El problema es que siendo de una enorme importancia el ejercicio de los derechos democráticos conquistados por la humanidad, estos conflictos ya no se pueden resolver solo en el campo electoral, necesitan de un acuerdo programático como el que insinuó el expresidente Mujica en la ONU en setiembre del 2013, y del que parece haberse olvidado totalmente en sus propuestas actuales.
Cuando existía el mal llamado campo socialista uno de los instrumentos que aceleraron su caída fue la existencia de una moneda manejada por la burocracia y la diplomacia y otra por el pueblo en general.

Que es lo que hoy sucede por ejemplo en Argentina y Venezuela.

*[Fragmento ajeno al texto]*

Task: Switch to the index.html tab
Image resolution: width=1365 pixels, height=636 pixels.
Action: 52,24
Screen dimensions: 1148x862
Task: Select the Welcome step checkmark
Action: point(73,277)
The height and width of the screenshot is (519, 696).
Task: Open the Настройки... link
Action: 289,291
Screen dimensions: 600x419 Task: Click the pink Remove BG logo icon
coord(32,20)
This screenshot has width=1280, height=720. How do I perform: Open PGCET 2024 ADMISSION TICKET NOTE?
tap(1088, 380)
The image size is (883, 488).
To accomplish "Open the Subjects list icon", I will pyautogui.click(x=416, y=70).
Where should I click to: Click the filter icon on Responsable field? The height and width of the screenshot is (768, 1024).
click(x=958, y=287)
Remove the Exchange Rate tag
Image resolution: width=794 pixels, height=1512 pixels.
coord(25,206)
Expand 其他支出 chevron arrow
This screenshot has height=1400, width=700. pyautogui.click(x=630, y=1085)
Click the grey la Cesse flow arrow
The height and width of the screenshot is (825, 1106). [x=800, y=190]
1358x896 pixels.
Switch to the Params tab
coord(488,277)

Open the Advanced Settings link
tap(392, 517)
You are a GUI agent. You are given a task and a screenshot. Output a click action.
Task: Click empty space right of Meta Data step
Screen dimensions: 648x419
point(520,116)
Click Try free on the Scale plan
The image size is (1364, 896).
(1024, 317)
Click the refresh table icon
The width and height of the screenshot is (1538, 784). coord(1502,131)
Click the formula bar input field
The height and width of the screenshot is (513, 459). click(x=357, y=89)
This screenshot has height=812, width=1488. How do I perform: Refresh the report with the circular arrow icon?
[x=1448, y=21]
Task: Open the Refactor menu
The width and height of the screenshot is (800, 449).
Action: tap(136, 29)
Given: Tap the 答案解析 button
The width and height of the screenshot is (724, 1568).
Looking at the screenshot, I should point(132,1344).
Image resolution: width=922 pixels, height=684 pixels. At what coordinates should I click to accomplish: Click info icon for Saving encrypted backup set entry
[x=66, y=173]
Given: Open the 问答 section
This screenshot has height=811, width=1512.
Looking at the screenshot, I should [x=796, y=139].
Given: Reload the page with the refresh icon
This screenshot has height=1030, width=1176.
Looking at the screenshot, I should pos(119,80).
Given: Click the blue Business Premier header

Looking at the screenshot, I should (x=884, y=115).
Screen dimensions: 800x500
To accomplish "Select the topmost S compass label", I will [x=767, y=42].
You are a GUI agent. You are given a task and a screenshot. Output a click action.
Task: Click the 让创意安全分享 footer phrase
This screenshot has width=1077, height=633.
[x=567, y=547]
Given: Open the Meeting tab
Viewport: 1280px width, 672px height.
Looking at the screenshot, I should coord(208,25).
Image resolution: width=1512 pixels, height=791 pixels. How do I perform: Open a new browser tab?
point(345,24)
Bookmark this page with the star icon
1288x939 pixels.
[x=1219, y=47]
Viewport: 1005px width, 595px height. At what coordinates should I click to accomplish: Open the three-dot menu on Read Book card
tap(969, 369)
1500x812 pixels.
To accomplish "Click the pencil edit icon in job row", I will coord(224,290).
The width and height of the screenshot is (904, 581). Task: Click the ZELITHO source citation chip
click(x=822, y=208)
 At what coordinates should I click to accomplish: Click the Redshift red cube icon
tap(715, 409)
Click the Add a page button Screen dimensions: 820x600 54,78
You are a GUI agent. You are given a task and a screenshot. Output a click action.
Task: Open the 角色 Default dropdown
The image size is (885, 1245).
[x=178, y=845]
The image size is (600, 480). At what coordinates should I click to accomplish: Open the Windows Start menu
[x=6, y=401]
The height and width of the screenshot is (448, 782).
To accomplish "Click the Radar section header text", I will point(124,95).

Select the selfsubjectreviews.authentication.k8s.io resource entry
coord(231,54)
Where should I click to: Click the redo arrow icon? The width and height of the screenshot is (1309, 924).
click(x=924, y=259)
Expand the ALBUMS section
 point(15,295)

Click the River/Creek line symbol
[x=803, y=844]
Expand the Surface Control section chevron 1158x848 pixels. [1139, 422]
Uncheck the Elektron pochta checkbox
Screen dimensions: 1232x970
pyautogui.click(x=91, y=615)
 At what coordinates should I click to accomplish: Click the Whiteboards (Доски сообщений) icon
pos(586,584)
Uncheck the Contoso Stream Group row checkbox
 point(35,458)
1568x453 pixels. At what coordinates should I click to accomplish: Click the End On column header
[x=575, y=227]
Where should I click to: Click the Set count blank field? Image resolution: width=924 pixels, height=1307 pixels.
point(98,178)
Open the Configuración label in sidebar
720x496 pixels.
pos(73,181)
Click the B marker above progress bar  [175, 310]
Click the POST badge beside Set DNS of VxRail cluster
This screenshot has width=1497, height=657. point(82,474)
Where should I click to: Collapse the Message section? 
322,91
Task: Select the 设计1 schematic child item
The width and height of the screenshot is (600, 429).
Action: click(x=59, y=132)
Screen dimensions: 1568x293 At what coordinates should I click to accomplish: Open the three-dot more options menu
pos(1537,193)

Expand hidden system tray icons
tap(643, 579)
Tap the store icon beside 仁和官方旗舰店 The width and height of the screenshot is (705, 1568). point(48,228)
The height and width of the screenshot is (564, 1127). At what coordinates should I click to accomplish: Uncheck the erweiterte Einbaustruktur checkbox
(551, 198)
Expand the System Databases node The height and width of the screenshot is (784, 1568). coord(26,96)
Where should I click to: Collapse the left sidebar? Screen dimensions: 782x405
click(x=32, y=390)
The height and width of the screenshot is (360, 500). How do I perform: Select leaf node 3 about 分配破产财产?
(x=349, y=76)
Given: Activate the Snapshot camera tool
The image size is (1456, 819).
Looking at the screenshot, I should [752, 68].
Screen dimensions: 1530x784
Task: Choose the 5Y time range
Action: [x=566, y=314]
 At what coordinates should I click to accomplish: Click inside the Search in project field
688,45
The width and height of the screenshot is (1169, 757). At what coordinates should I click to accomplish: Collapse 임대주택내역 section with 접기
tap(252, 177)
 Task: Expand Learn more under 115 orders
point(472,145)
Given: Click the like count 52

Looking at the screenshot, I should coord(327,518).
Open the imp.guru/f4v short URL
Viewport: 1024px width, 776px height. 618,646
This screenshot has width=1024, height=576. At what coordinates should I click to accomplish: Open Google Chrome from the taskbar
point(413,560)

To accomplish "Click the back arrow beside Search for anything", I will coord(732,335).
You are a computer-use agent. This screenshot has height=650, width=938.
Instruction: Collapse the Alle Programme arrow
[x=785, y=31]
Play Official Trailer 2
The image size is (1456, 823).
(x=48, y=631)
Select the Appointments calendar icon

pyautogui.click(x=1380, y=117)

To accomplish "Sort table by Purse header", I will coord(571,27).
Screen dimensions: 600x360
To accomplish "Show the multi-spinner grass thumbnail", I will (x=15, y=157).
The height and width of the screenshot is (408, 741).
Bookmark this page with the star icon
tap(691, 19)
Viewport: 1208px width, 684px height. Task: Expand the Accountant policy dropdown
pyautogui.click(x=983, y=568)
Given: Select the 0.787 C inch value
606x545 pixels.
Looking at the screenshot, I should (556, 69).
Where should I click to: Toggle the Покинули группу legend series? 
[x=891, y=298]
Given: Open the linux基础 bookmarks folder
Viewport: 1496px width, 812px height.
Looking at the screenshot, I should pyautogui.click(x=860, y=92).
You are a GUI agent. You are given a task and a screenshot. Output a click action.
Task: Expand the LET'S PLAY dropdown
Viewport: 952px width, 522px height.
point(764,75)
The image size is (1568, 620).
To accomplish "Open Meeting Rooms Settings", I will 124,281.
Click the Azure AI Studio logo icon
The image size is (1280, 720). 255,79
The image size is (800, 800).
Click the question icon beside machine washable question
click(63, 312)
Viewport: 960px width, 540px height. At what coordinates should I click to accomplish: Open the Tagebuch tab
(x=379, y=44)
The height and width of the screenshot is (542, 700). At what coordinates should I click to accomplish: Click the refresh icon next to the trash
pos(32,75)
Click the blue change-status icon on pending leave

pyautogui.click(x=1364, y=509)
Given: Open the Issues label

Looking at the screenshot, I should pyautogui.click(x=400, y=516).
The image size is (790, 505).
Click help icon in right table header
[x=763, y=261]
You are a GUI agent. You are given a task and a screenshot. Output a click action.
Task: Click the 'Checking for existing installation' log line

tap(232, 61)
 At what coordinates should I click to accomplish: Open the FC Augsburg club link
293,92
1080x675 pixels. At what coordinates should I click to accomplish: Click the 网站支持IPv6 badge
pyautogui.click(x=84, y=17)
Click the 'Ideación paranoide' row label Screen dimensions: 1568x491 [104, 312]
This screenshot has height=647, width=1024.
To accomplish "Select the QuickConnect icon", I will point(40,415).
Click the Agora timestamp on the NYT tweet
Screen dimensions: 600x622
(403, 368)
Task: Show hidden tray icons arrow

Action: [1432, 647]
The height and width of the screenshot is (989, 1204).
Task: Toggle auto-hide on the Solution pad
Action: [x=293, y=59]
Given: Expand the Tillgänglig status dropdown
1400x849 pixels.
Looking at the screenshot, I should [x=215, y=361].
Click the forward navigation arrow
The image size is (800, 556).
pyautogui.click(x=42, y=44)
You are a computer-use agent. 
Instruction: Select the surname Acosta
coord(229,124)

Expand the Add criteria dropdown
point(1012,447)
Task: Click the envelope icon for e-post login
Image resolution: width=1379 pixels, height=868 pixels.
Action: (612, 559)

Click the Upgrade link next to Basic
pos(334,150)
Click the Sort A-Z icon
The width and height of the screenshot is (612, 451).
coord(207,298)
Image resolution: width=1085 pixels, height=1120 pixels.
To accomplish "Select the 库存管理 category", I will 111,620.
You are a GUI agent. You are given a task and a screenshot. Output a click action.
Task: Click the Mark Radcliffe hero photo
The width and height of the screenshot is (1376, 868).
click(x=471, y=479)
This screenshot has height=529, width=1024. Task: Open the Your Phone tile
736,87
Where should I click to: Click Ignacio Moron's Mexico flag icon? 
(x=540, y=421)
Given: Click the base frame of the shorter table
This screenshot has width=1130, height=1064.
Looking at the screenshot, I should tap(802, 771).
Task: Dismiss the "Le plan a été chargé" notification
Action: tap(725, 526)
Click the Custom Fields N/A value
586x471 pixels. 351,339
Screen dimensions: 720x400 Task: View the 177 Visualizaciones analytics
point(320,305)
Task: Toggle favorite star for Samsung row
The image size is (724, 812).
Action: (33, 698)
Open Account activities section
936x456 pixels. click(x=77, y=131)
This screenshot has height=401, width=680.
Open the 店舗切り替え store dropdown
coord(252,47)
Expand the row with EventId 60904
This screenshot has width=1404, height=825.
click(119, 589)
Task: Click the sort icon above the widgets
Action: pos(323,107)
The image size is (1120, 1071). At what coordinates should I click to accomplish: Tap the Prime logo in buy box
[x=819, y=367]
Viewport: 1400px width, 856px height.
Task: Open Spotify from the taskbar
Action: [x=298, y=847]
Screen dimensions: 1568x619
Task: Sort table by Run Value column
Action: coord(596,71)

Ahora pensar que cada uno de los países que atraviesen un centro crítico, pueda resolverlo por si solo, es irreal, se necesita de un acuerdo universal que ayude a la predominancia del modo de producción capitalista a morir en paz porque de eso se trata cada una de las expresiones de crisis actuales, más allá de los números del desarrollo chino y su entorno y del propio desarrollo amurallado y circunstancial de EE.UU.

A Argentina la está sosteniendo con reparos el Fondo Monetario Internacional, Venezuela necesita procesar un acuerdo para el que tiene un apoyo dificultoso pero mayoritario por un lado y por el otro el fantasma de la guerra civil con que han condenado a Siria, Irak, Libia…por ejemplo. No tenemos dudas que en ese acuerdo el tema monetario ocupa un lugar fundamental, más aún cuando es China la nación con mayores reservas de dólares en el mundo.
A la izquierda le está costando demasiado entender el papel que juega la moneda en el mundo actual y particularmente como instrumento de corrupción y esto no quiere decir que sea un tema fácil de resolver, pero sí que hay que encararlo porque es un instrumento permanente de ataque a las conquistas sociales que democráticamente han impuesto las masas.